僕は通夜に参列させてもらったのですが、H先生と親しかった先生から話を聞くと、H先生は以前から60歳を過ぎれば徐々に持ち患者数を減らし、そろそろ完全に歯科医院を閉院しようとしていたそうです。ご子息もいたようなのですが、ご子息は歯科医師になることはなく某企業で務める会社員なのだとか。跡継ぎもなく、趣味人であったことから歯科医院を閉院後は、趣味に生きて悠々自適の生活を過ごそうとしていたのだとか。 その途中、思わぬ大病にかかり、病気療養中だったのだそうです。
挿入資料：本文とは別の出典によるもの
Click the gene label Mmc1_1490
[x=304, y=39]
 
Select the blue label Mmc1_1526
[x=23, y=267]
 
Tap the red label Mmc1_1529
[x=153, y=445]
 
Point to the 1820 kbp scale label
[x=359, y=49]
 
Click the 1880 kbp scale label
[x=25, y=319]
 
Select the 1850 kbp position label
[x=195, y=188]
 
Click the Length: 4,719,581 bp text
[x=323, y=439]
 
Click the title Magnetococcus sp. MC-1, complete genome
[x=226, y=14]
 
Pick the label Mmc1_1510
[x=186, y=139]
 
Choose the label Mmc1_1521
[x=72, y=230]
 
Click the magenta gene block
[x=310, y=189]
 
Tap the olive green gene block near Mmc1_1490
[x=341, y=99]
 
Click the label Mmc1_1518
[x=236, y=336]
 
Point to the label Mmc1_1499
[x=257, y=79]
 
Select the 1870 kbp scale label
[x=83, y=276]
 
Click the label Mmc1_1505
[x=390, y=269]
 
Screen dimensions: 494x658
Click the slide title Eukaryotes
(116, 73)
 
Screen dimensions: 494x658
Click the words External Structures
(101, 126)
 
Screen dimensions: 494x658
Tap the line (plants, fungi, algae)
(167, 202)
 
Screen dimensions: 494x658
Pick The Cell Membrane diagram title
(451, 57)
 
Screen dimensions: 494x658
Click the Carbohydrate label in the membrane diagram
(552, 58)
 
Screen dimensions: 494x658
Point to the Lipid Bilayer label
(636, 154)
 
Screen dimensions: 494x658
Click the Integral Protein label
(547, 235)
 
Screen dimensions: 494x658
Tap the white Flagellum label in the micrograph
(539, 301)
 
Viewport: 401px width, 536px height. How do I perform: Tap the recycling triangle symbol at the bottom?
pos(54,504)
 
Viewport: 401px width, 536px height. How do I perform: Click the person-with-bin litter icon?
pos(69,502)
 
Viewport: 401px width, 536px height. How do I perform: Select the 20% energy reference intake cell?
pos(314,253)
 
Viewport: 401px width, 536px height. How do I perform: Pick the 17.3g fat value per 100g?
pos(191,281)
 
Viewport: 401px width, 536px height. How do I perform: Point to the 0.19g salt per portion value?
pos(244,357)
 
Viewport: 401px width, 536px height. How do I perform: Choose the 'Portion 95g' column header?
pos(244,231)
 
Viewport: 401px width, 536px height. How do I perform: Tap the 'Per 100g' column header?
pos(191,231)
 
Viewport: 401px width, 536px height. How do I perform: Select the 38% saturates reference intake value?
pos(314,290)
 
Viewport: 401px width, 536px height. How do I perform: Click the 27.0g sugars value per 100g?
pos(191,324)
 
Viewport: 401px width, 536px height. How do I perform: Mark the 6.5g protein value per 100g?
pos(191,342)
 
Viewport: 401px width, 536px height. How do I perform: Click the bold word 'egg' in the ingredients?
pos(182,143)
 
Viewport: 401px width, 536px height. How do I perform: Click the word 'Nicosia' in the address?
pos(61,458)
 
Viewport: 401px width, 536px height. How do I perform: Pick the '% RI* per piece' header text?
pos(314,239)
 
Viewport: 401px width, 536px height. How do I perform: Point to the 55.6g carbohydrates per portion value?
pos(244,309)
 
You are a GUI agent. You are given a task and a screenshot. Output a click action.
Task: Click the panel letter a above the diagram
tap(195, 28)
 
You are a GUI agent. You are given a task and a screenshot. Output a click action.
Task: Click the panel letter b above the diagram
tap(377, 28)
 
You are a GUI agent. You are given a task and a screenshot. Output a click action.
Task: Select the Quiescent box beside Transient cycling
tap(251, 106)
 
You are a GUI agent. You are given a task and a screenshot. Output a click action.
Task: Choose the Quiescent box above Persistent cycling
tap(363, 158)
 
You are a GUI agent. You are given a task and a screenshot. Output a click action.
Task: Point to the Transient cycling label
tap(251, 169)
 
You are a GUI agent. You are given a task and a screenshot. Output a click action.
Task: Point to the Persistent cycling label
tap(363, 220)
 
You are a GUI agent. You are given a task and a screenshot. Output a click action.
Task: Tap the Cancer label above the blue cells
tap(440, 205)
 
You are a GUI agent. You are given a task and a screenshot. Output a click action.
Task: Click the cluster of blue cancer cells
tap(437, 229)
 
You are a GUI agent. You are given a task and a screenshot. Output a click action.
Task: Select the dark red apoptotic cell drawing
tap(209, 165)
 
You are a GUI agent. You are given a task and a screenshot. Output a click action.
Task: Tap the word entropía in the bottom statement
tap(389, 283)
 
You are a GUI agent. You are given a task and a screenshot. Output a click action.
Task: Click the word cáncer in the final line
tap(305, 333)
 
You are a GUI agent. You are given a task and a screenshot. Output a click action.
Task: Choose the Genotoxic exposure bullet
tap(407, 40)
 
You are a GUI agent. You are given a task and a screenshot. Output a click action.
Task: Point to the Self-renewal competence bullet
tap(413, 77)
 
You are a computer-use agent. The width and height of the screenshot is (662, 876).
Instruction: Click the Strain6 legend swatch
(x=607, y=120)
このことを訊くと、僕はいつまで仕事をすればいいのだろうか?と考えてしまいます。個人開業の歯医者の場合、会社や役所に勤務している方と同じように定年というものがありません。基本的には自分の意思で好きな時に引退することができるのです。極端な話、命ある限り引退しなくていいのが個人開業医であるわけですが、それ故、仕事に一途な人が多いのも事実です。
僕の親父などはその典型です。今年喜寿を迎えたうちの親父ですが、昨年、大病をしたこともあり、以前に比べれば勤務時間は大幅に減少しましたが、それでも一日に必ず診療所に出て来ては患者さんの治療をしています。昔からの馴染みの患者さんが中心ではありますが、それでも、好きなことを言いながら悠々自適に治療をしている姿を見ていると、これは下手に引退勧告をしない方がいいなあと思わざるをえないのです。
退職後の一日の過ごし方がわからず、四苦八苦する人が多いという話を聞きます。昨今の少子化のことを考えると、将来、社会を背負う人たちの数が少なくなってくるのは事実です。現役時代、仕事に専念してきた人はどうも自分の仕事を取り上げられると、もぬけの殻になってしまうような人が多いことを考えると、多少給与が低くなったとしても、死ぬまで働くというライフスタイルが、結局のところ、健康維持にいいのかもしれない。 地元歯科医師会のH先生の葬儀に参列して、そのようなことを感じた、歯医者そうさんでした。